Defendants argue that plaintiffs' request to depose Rogers was untimely. The discovery deadline was October 15, 2014. During the evening of October 13, plaintiffs' counsel sent defendants' counsel their first request to depose him. During the October 30 conference, defendants' counsel said that his clients would not call Rogers as a witness at trial.

Defendants argue that plaintiffs knew about Rogers' involvement in the issues raised in this lawsuit because he testified during PUCO proceedings. Defendants further argue that a year ago James Gainer's deposition testimony made plaintiffs aware of Rogers' role in okaying the options agreements. My August 8, 2014 Order summarized Gainer's testimony as follows:

Next plaintiffs point to James Gainer's deposition. In December 2004, he was CG&E's Vice President for Regulatory and Legislative Strategy. He testified that there were option agreements that "gave the CRES an option to serve those customers in return for a payment." He did not recall the reasons for switching from the agreement negotiated in November 2004 to the option agreements. He described it as a management decision that he did not know had anything to do with PUCO's order. He believed the company could have kept the November 2004 agreement rather than negotiate the option agreements. Gainer further testified that he consulted with Rogers (the ultimate decision-maker), Ficke, Steffen, Manly, and Cyrus about the Option Agreements. One purpose of the option agreements may have been to fulfill the commitment Cinergy made in May and November 2004 to the interven-ers opposing Cinergy's RSP pending before PUCO. Gainer acknowledged that CG&E had an agreement with the 22 large customers "to negotiate in good faith to try to put the parties back in the same economic position. However, Gainer insisted that the decision to negotiate option agreements was a management decision, and his participation in that process was as a lawyer, albeit one whose office was Cinergy's Vice President of Legislative and Regulatory matters with direct supervisory authority over the Rate Department. Paul Colbert testified in his deposition in the Deeds case that there were no contracts that Cinergy Retail Services ("CRS") had that had been termed a settlement agreement. Cinergy never formed a CRES in connection with its RSP. However, he further testified that all the interveners supported their May 2004 "settlement [with Cinergy], which resolved the RSP." Colbert further testified that negotiation of the options agreements began in December 2004 after PUCO's final order in the RSP case. The options agreements were negotiated with customers who intervened in the RSP case or were members of an association that intervened in that case.3

The December 6 Gainer email communicated to other business employees that Rogers had decided not to go forward with the Cinergy CRES agreement but to offer the customers the option agreements that are at the center of this lawsuit.
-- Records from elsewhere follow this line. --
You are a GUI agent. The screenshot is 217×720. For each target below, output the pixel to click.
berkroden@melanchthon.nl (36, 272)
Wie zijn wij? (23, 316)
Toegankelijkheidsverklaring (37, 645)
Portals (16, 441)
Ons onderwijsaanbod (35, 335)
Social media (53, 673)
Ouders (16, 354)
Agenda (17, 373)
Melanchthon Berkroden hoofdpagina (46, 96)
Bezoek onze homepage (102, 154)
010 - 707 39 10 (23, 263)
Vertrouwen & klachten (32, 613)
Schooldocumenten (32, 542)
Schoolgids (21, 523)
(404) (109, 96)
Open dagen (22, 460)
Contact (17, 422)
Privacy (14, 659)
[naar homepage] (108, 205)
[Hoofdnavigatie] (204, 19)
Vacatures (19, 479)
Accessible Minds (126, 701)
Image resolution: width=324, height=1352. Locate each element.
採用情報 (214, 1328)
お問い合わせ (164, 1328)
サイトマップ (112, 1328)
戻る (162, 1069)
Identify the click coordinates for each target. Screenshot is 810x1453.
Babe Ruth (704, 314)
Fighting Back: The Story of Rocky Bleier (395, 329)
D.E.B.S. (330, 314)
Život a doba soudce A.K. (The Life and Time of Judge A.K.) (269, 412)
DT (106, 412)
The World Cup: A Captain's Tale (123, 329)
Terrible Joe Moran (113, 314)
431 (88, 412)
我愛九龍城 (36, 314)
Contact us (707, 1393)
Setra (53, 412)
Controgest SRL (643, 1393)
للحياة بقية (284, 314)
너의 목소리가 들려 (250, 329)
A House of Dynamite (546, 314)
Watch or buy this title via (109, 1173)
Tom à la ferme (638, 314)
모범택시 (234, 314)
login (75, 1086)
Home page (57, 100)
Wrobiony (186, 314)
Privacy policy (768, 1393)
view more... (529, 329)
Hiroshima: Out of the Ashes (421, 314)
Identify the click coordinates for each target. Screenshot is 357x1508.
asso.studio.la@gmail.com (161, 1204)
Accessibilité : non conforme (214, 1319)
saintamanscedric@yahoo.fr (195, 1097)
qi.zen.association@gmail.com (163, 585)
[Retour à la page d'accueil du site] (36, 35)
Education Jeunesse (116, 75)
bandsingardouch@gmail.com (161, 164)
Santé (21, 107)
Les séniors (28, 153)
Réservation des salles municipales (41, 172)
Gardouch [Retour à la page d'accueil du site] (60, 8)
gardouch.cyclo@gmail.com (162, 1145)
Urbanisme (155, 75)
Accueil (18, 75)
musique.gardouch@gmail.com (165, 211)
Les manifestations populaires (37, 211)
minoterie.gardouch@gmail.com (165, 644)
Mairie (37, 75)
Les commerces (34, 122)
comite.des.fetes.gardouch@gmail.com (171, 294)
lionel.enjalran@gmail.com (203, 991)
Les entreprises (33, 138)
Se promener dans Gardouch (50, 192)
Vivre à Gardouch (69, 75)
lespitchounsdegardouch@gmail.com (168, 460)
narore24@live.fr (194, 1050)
It is ORDERED that plaintiffs wait until Judge Sargus rules on their objections to the August 9 and September 12, 2014 Orders before filing a motion requesting leave to depose Rogers that is supported by a statement of the facts (and supporting documents) relevant to their knowledge of Rogers' involvement in the decision to abandon the Cinergy CRES agreements.

Paul Colbert severance agreement. Plaintiffs' counsel said that during his recent deposition Paul Colbert said that he had a severance agreement with Duke, but he was unwilling to provide a copy to them. Plaintiffs want to know if there is a cooperation agreement and, if so, its terms. Defendants' counsel agreed to provide the severance agreement and cooperation agreement, if any, to plaintiffs.

FootNotes


1. Judge Sargus's Order Setting Trial Date sets June 22, 2015 as the deadline for disclosing trial witnesses.
2. My September 12, 2014 Order required production of the December 6, 2004 Gainer email. September 12, 2014 Order, pp. 1-2, Doc. 192, PageID 3913-14.
3. August 8, 2014 Order, pp. 34-36, Doc. 187, PageID 3872-74.